The relative lethality of nerve agents as determined in animal studies is VX > Soman > Sarin > Tabun . Among OP nerve agents, soman is considered as one of the most toxic due to its high lipophility and high affinity to the brain AChE and causes rapid ageing of AChE when compared to sarin, which is less lipophilic, however, its affinity to the brain AChE is also high [35, 36]. Soman poisoning is also most difficult to counteract due to soman induced epileptic seizures and related brain damage, may resist to current therapies, if not treated immediately [19, 20]. In view of this, soman represents most serious toxicant to test the therapeutic possibilities for nerve agents. Seizures might be one of the factors responsible for the late neurological effects of OP poisoning, it is important to determine the extent to which existing antidotes can reduce the seizures and diminish brain injury. Thus, there has been an active research effort to find out the molecular changes responsible for nerve agent-induced neurotoxicity to designing better drugs. A possible sequence of neurochemical events following nerve agent exposure is the inhibition of AChE causes an elevation of acetylcholine leading to massive activation of muscarinic and nicotinic receptors.
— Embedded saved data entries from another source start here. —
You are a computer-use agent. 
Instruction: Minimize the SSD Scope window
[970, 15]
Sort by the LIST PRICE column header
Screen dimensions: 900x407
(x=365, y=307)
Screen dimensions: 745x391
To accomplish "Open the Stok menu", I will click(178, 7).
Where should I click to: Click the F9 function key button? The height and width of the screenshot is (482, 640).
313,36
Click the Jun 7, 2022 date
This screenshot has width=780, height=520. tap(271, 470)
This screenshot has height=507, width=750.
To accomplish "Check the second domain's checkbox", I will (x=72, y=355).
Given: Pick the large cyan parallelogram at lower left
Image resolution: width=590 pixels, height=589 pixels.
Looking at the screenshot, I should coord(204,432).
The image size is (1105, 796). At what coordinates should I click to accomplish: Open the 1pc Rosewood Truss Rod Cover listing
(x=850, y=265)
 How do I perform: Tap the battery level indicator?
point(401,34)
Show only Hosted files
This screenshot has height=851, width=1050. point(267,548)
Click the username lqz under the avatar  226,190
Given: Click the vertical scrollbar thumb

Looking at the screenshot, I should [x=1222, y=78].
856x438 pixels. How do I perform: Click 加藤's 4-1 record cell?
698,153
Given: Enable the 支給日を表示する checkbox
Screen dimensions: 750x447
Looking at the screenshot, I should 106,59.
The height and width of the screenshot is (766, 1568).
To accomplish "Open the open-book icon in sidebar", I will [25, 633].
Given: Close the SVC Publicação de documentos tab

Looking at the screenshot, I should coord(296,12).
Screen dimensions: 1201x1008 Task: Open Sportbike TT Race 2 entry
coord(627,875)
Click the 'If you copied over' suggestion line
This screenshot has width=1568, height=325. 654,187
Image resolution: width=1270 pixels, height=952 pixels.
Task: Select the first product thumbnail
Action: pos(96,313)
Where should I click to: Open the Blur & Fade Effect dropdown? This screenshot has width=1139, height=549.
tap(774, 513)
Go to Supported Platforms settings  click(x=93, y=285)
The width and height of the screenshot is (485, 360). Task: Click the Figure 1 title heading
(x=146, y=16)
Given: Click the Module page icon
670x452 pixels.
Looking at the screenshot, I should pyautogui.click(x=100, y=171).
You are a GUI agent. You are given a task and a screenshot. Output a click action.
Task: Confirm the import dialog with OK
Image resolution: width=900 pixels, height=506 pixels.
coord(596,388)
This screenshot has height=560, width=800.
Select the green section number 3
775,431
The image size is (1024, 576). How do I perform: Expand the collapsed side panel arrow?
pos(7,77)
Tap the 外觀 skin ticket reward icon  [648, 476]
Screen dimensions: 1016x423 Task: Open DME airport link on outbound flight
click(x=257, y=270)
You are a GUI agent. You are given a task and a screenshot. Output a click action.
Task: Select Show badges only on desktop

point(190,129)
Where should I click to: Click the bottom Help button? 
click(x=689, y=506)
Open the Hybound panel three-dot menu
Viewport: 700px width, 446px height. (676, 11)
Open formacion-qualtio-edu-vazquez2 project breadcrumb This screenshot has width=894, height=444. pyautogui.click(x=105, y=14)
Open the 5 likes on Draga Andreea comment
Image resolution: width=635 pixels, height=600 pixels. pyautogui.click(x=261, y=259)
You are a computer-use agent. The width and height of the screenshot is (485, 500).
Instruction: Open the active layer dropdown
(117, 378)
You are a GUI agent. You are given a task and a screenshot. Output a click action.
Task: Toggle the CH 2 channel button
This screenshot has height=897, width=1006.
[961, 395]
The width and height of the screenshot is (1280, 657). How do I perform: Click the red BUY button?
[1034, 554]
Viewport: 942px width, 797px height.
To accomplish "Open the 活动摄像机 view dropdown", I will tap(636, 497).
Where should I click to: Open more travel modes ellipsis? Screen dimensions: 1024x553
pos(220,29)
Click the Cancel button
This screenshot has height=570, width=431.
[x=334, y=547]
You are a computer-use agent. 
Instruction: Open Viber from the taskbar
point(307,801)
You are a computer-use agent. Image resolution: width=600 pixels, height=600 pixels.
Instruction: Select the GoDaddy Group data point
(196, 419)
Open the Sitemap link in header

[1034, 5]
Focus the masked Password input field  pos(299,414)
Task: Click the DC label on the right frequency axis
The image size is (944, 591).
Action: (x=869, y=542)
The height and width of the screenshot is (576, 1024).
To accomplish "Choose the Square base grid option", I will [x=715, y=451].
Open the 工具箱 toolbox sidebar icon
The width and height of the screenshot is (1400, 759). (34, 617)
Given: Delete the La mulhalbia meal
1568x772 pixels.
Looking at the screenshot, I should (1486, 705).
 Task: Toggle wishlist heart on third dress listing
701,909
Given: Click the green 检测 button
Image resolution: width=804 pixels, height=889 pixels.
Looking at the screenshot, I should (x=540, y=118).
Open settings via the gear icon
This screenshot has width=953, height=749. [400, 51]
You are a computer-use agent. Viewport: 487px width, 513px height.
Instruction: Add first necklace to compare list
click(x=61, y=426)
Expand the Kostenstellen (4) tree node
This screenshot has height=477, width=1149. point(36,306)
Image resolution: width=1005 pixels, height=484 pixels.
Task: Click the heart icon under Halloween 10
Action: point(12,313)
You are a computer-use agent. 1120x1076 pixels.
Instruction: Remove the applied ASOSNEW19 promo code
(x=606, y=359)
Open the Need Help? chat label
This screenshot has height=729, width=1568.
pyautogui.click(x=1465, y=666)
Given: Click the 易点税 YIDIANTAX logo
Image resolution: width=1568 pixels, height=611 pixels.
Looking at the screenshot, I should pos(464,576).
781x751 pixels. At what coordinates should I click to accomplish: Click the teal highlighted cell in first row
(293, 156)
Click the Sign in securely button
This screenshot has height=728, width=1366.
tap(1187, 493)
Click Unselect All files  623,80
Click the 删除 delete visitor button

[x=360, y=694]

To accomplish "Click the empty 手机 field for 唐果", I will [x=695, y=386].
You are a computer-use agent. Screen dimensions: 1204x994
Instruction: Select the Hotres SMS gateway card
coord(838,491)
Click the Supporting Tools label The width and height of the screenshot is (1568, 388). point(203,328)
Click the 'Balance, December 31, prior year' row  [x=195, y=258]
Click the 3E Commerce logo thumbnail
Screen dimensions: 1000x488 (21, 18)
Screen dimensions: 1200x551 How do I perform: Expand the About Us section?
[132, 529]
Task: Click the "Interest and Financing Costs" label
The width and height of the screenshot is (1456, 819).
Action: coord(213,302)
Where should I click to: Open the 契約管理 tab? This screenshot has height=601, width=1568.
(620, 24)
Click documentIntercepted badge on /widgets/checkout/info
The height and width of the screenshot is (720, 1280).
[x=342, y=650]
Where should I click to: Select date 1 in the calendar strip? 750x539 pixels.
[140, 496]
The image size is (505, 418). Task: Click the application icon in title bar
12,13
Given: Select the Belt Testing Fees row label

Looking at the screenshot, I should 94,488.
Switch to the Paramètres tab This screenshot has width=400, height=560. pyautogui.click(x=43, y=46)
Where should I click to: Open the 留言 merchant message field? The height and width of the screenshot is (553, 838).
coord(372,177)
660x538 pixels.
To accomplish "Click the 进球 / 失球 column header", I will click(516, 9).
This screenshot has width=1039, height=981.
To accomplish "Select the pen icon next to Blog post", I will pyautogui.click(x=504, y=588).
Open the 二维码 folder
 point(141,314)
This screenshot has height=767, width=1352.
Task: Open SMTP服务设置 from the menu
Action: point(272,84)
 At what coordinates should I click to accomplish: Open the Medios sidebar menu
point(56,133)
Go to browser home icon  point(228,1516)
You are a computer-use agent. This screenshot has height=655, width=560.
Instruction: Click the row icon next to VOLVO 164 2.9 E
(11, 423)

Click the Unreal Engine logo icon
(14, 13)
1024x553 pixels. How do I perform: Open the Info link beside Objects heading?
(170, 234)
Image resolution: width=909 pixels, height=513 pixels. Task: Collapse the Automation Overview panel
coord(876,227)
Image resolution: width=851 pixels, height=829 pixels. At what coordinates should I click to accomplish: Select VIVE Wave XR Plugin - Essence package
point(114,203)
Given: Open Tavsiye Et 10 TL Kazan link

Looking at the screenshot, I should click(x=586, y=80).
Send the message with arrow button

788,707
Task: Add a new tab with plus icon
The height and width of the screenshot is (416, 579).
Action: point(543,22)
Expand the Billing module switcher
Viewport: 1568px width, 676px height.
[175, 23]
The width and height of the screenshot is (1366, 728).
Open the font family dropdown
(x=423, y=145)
Paralleled or sequenced activation of different pathways including phospholipases, protein kinases, proteases, transcription factors and generation of reactive oxygen and nitrogen species, may further account for the multiple neurotoxic effects resulting from nerve agent exposure. Thus, identifying the pathways and target genes will helps in the development of new pharmacological treatment to enhance recovery and repair processes in the nerve agent induced brain damage. In view of this, it is of interest to investigate the therapeutic effects of antidotes (HI-6, atropine and midazolam) on soman-induced neurodegeneration and the expression of c-Fos, Calpain, and Bax levels in the discrete rat brain areas.